• _Texto proporcionado_

Aquel fracaso dolió de veras. Más, si cabe, cuando se tuvo constancia del estupor con que la propia FIFA acogió el amplio número de «extranjeros» agrupados bajo nuestro pabellón. De ahí a responsabilizar del fracaso a los foráneos españolizados, sólo medió un paso. Puskas ni se había estrenado como goleador en 3 partidos. Di Stéfano, lesionado en la espalda, no llegó a vestirse de corto. Eulogio Martínez evidenciaba los primeros síntomas de prematura decadencia. Santamaría tampoco estuvo fino. Y si Adelardo se alineó al menos ante Brasil, marcando un gol válido y viendo como se le anulaba el tanto que hubiera supuesto un 0-2 antes del descanso, Amancio había quedado inédito. Conclusión: si los males de nuestro fútbol radicaban en los muchos foráneos enquistados en el campeonato liguero, se prohibía importarlos y cuestión resuelta.

Así se hizo. A partir del ejercicio 1964-65 quedó cerrado el portillo, impidiéndose, incluso, la renovación de cualquier contrato vencido a partir del 30 de junio de 1965.

No era la primera vez que aquella España autárquica impedía fichar futbolistas extranjeros. Ya en 1953, ante el gran número de foráneos, la Delegación Nacional de Deportes había impedido, siquiera durante 3 únicos años, la incorporación de más. Pero a diferencia de entonces, los clubes no se conformaron. Llevaban demasiado tiempo importando perlas exóticas, para asentir resignadamente. Sobre todo si existía solución, basándose en una norma que convertía en «asimilado» a cualquier descendiente de españoles, siempre y cuando cumpliese otro requisito exigido por la FIFA: el de no haber vestido la camiseta de ninguna selección nacional ajena a la española.

A través de esa gatera continuaron llegando los denominados «oriundos», muchos ni remotamente merecedores de cruzar el charco. Veamos, si no, quién recuerda estos nombres: Vega y Reyes (At Madrid), Rubens (Córdoba), Roberto García (Barbastro y G. Tarragona), Rodolfo (Hércules), Bogado (Córdoba y varios clubes catalanes de 3ª División), Bernal (Lérida), Oswaldo (Rayo Vallecano), Víctor Manuel Franco (Córdoba y como Bogado clubes catalanes de 3ª), Ramón Martínez (Mestalla y Coruña), Inocente Gaona (Coruña y G. Tarragona), «Búfalo» García (Elche), Próugenes (Mallorca), Sarrachini (Mallorca, Hércules, Almería)… Otros, como Andrés Medina, tuvieron más difícil el acceso, puesto que sus papeles alertaron a los más dormidos funcionarios federativos. Y junto a ellos un puñado de jóvenes que sí justificaron el viaje: Casco, Anastasio Jara, Juan Carlos Rojas, Miguel Pérez, Fleitas, Acosta, Benegas, Jacquet, Toñánez, Pedro Fernández, Aníbal Pérez… Excepciones que al fin y al cabo apuntalaron el nuevo y floreciente negocio.

[Registros almacenados]
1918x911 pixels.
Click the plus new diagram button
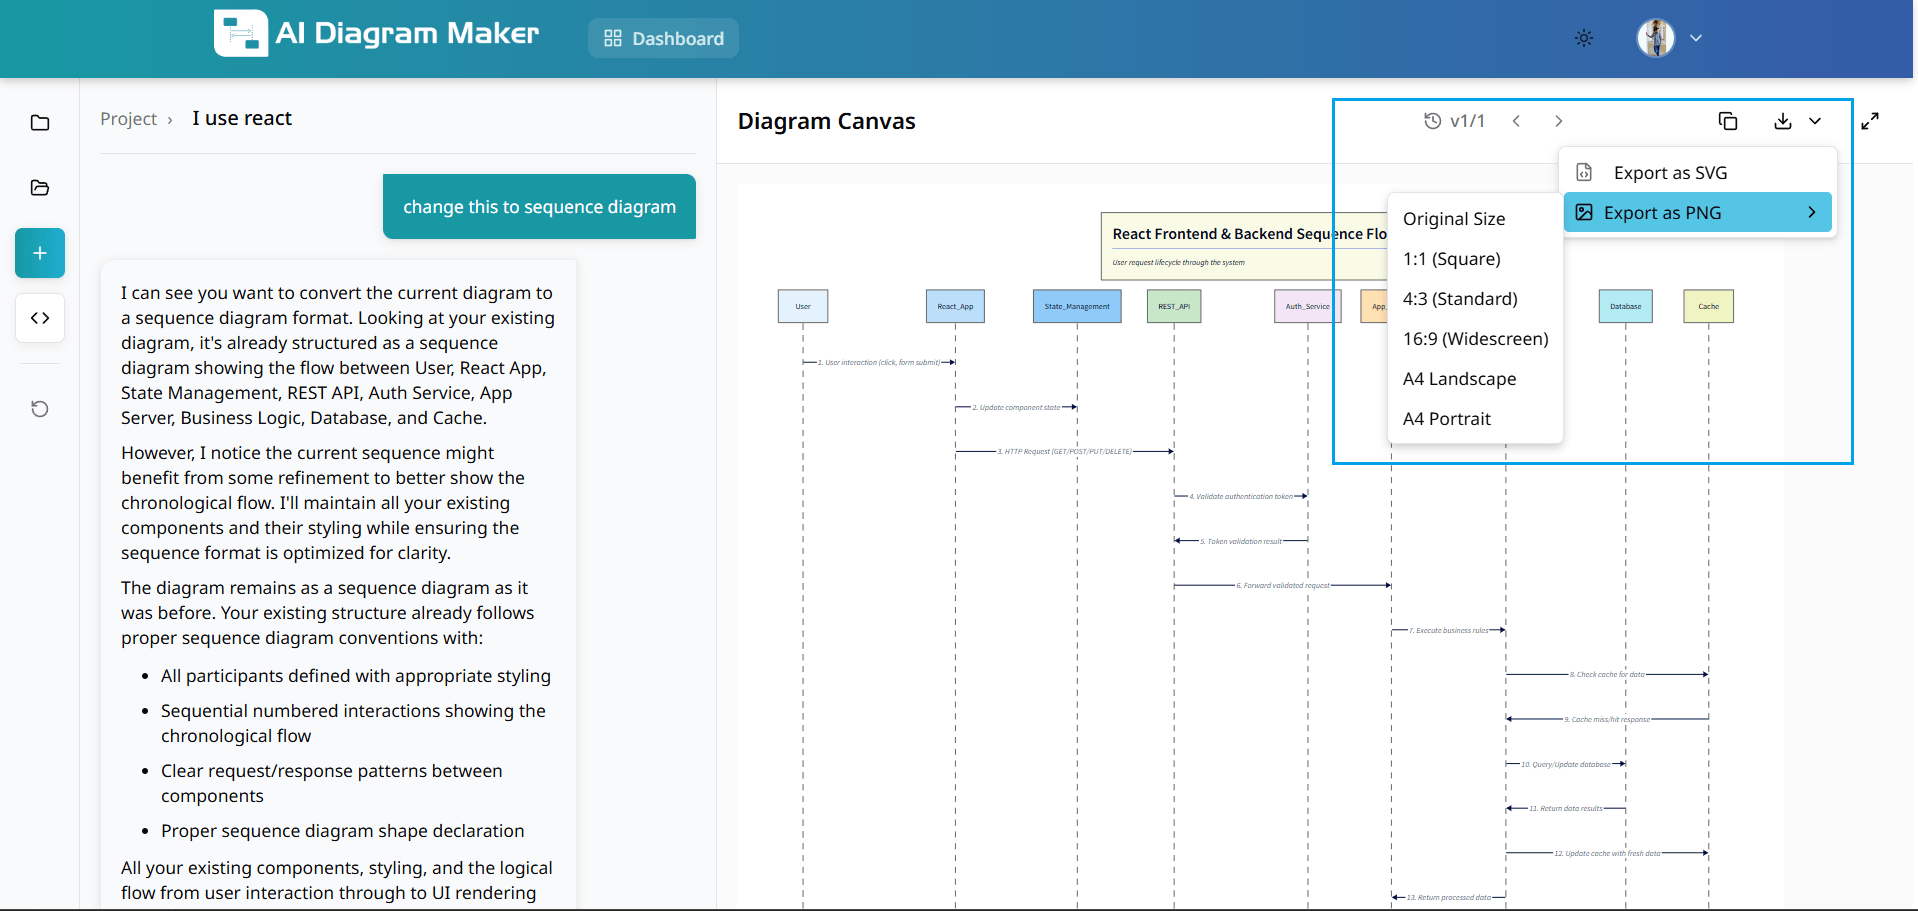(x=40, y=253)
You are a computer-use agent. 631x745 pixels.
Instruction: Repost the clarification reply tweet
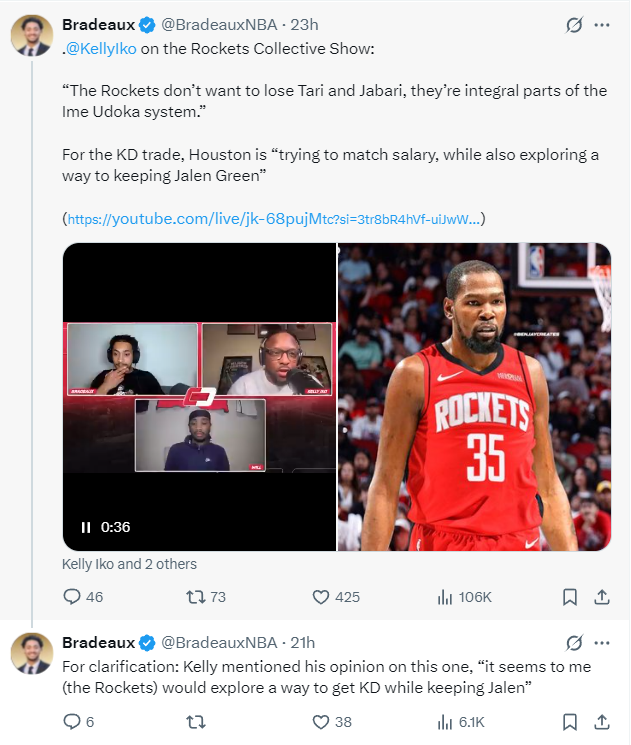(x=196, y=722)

• _Tarea a realizar_
¿Puedes continuar el texto sobre el veto a los futbolistas extranjeros en el fútbol español a partir de su última frase?

• _Respuesta del ejercicio_
Porque con intermediarios o presidentes españoles exhibiendo sus billeteras de nuevos ricos por Latinoamérica, y sociedades casi en bancarrota, aunque propietarias de futbolistas apetecibles, pronto se olfateó el negocio desde ambos lados del Atlántico. Negocio turbio, opaco e ilegal, y al mismo tiempo muy generalizado. Tanto como beber matarratas durante la Ley Seca norteamericana. La ambición, el sueño de conseguir figuras a un precio asumible, hizo ricos a unos cuantos indeseables. Y es que cuando prácticamente todos quebrantan las normas, la normalidad es precisamente eso, quebrantarlas. En esa trampa cayó nuestro fútbol, puesto que falsificar documentaciones estaba casi al alcance de cualquiera. Paraguay, al abrigo de una burocracia corrupta, expedía certificados y partidas de nacimiento casi a medida. Pronto, de ese modo, cobró cuerpo la figura del futbolista recién llegado de Asunción o Buenos Aires que, según el chiste, en su primera comparecencia pública presumía de sangre española con un abuelo nacido en Celta de Vigo y una abuela bautizada en Hércules de Alicante.

Acababa de nacer el denominado «timo paraguayo».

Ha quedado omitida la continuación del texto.